In a decision certain to be closely scrutinized, EPA has handed Wisconsin state officials a partial victory in deeming the county that’s slated to be the home of a massive manufacturing plant in compliance with its 2015 ground-level ozone standard.
EPA officials had earlier recommended designating Racine County in nonattainment for the 70-parts-per-billion threshold. The county in Wisconsin’s southeastern corner is the site of a future Foxconn Technology Group plant that is predicted to employ thousands of people making consumer electronics and imaging equipment. The proposed nonattainment designation could have required Taiwan-based Foxconn to install state-of-the-art pollution controls, the Milwaukee Journal-Sentinel reported in March.
But in the final rule released today, EPA classified Racine County as "attainment/unclassifiable" and applied that same designation to two other nearby counties that also had previously been recommended for nonattainment designations.
The agency went ahead with nonattainment designations for parts of a half-dozen other counties. Gov. Scott Walker (R) had wanted the entire state classified in attainment; a spokesman had no immediate comment this afternoon.
For Wisconsin, the attainment process had acquired political overtones both because of Walker’s concerns and because President Trump, who owes his surprise 2016 election victory in part to Wisconsin voters, has touted the Foxconn project.
Otherwise, EPA appears to have stayed relatively close to its previous recommendations nationwide in issuing this round of final attainment designations, which were required by a court order. In all, 51 areas in 22 states and the District of Columbia were designated in nonattainment, according to an agency fact sheet.
"Following the data and the law, today’s designations reflect continued progress in addressing ground-level ozone and its precursors," EPA Administrator Scott Pruitt said in a press release. "EPA will continue to work closely with our state and tribal partners to improve air quality for all Americans."
While only made public today, the final rule indicates that Pruitt signed it yesterday in accordance with the court-ordered deadline.
Ground-level ozone, the main ingredient in smog, is formed by the reaction of nitrogen oxides and volatile organic compounds in sunshine; it has been linked to asthma attacks in children and worsened breathing problems in people with chronic respiratory disease. In 2015, EPA tightened the standard from 75 ppb to 70 ppb on the grounds that the stricter limit was needed to adequately protect the public in light of added research on ozone’s health effects.

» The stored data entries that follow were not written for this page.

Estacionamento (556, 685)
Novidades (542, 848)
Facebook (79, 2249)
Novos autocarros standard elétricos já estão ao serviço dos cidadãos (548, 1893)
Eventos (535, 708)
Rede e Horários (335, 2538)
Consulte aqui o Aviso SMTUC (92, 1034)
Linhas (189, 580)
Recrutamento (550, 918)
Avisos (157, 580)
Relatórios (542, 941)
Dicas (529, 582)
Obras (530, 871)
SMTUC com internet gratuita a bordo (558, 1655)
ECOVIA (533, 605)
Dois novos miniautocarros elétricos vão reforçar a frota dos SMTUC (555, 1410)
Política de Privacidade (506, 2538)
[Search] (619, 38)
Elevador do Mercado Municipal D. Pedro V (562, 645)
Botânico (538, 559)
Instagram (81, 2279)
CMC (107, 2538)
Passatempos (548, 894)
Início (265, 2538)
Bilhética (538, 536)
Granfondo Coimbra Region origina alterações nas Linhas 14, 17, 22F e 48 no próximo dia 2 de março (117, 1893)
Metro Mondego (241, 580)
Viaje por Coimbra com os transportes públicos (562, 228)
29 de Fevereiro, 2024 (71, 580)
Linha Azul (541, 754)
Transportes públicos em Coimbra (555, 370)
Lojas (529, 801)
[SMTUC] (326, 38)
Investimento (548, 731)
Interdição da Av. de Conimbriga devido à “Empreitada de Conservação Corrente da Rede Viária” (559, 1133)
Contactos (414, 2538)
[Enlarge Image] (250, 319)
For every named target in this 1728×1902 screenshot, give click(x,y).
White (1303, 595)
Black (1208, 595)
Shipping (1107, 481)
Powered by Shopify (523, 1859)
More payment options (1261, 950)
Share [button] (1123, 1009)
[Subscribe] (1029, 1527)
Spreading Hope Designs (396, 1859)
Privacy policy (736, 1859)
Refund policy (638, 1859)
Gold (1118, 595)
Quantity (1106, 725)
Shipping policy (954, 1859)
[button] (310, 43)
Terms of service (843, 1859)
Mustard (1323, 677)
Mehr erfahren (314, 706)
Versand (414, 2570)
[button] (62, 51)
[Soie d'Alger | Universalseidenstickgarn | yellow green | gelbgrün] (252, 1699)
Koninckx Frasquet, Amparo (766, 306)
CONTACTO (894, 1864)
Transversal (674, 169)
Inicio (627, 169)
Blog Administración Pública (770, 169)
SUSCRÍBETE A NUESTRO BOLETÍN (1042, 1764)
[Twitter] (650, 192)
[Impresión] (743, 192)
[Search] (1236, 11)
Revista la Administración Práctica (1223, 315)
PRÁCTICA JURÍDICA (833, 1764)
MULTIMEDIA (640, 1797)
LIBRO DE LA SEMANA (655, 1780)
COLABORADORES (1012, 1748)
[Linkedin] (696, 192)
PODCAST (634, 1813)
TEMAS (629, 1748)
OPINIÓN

Under the Clean Air Act, all attainment designations for the 2015 standard were due by the beginning of last October. But although EPA in November declared about 85 percent of U.S. counties to be effectively in attainment, agency officials held off on making designations for Houston, Los Angeles and dozens of other areas likely to be out of compliance.
In a ruling last month on lawsuits brought by Democratic-led states and environmental groups, U.S. District Judge Haywood Gilliam Jr. of the Northern District of California ordered EPA to make most of those remaining designations by today. The sole exception was an eight-county area in and around San Antonio; Gilliam gave EPA until July 17 to sign off on that decision (E&E News PM, March 12).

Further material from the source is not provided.